◆ **Vorgegebener Text**:
++++++

| Filmgeschichte | Österreich – Eine Satire |
Wir treten dem Schauerlichen mit spöttischem Grinsen entgegen
Seit jeher ein Ort der Neu- & Wiederentdeckungen, nicht nur, was die Wettbewerbs-Filme betrifft, bietet die Diagonale auch zur kommenden Ausgabe zwei filmhistorische Specials: Erneut erlaubt die Sektion Filmgeschichte mittels des Blickes auf die Vergangenheit auch Rückschlüsse auf die österreichische Gegenwart.
Die Diagonale freut sich, das erste Programm dieser Reihe samt einiger bereits fixierter Filme ankündigen zu dürfen: Unter dem Titel Österreich – Eine Satire widmet sich das Festival in sieben Programmen mittels einer Spurensuche dem satirischen Schaffen von 1976 bis 1989 in der österreichischen Film- und Fernsehgeschichte. Gerade was Letztere betrifft eine „goldene Ära“, in humorvolle Strategien als Mittel der Kritik an gesellschaftlichen Verhältnissen zur Prime Time in die Wohnzimmer des Landes ziehen konnten.

++++++

◆ **Datenzeilen**:
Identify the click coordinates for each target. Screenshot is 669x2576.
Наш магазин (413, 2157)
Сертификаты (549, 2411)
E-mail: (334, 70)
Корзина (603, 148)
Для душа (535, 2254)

++++++

◆ **Deine Aufgabe**: Gib aus dem Text über die Diagonale den Abschnitt Wort für Wort wieder, der mit den Worten „Die Diagonale freut“ beginnt und mit „Landes ziehen konnten.“ endet.

◆ **Lösung**:
Die Diagonale freut sich, das erste Programm dieser Reihe samt einiger bereits fixierter Filme ankündigen zu dürfen: Unter dem Titel Österreich – Eine Satire widmet sich das Festival in sieben Programmen mittels einer Spurensuche dem satirischen Schaffen von 1976 bis 1989 in der österreichischen Film- und Fernsehgeschichte. Gerade was Letztere betrifft eine „goldene Ära“, in humorvolle Strategien als Mittel der Kritik an gesellschaftlichen Verhältnissen zur Prime Time in die Wohnzimmer des Landes ziehen konnten.